Several hours later, running scripts to buffer polygons by 0.00002 degrees (about 2 meters) and having CARTO repeatedly time out, or falsely report 0 hits, I gave up on the old methods. I sat down with QGIS and made up lists of cartodb_id and City Council / Assembly identifier, then made up a list of SQL statements to run.

Eventually, we now have only 1 record where assembly_2023 and city_council_2023 are null but assembly and city_council are null. And that's because CARTO will time out updating this one specific record.

-- this one row will not let me update it; CARTO SQL API and web UI time out
UPDATE crashes_all_prod SET city_council_2023 = 32 WHERE cartodb_id=1209236
UPDATE crashes_all_prod SET assembly_2023 = 23 WHERE cartodb_id=1209236

Update: it eventually let me update 1209236 a half-hour later

So, ~not counting this 1 record~, the new assignments are done and the fields & tables could be swapped into place.

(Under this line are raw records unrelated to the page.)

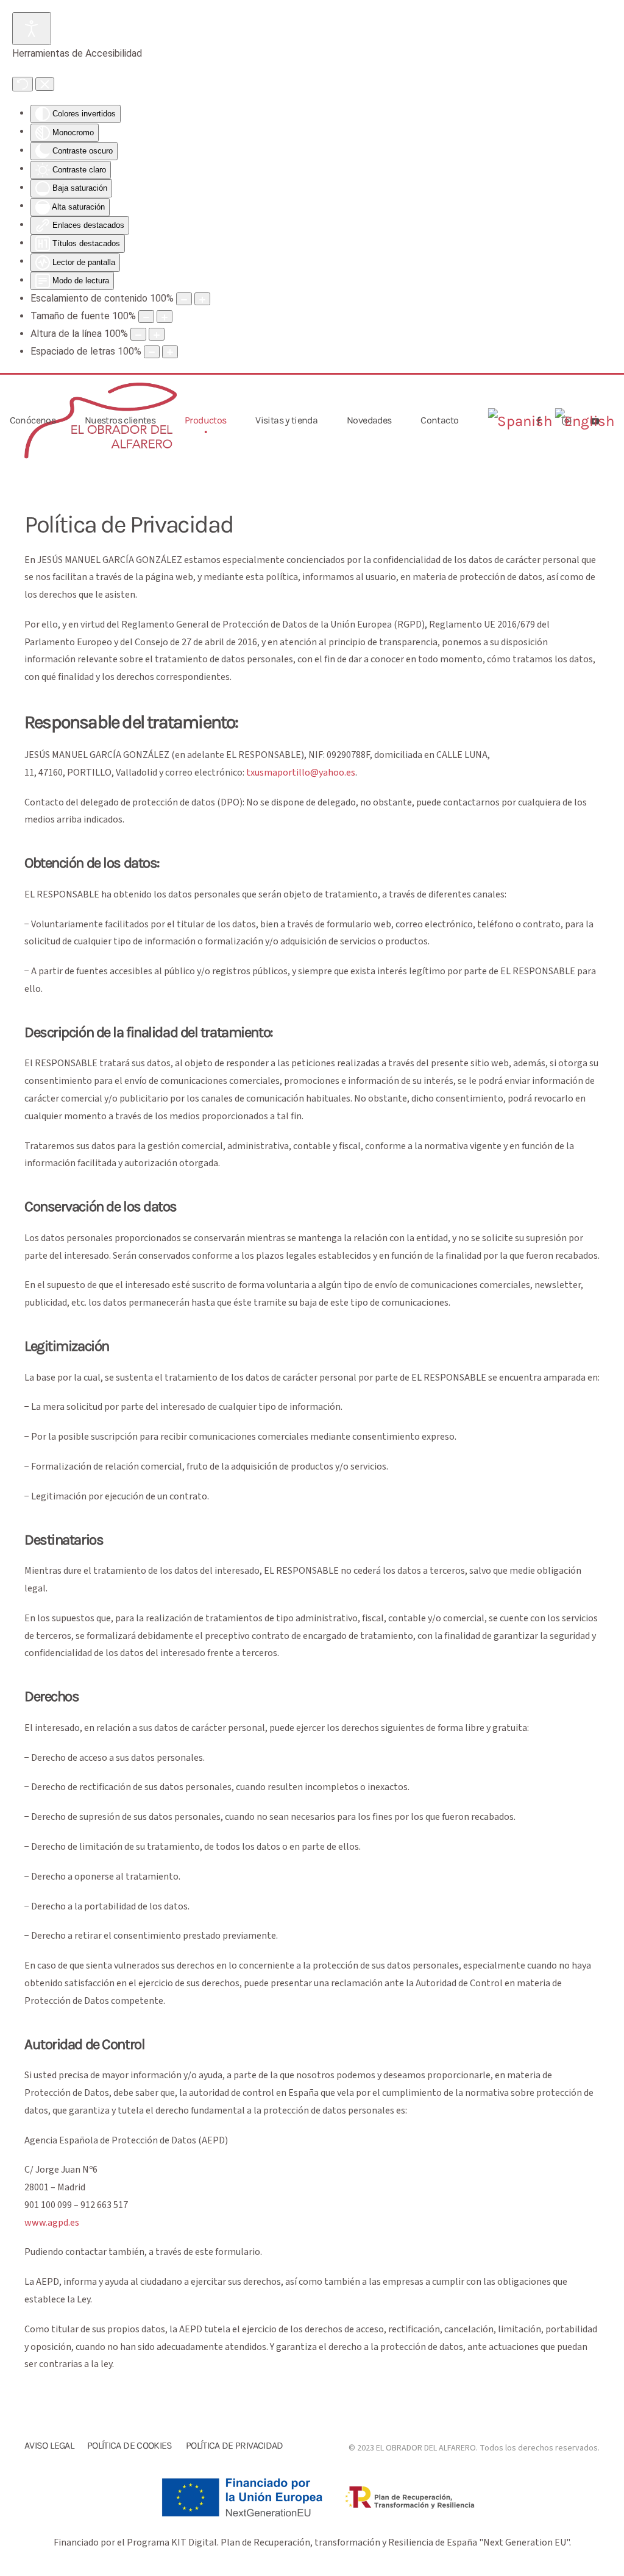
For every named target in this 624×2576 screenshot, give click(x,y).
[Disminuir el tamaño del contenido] (184, 298)
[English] (584, 420)
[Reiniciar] (22, 84)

See the "then some day, swap them" checklist item above.

gregallensworth commented 1 year ago

All set! I have renamed the columns and the fields, and the mapper and chart view are using the new districts.

danrademacher commented 1 year ago

With #39 resolved this is done

danrademacher commented 1 year ago

Also for the record, I suggested we do Senate and she said she doesn't care about those. Also was reminded that 2022 NYS redistricting was a mess so possibly senate reverted to old lines.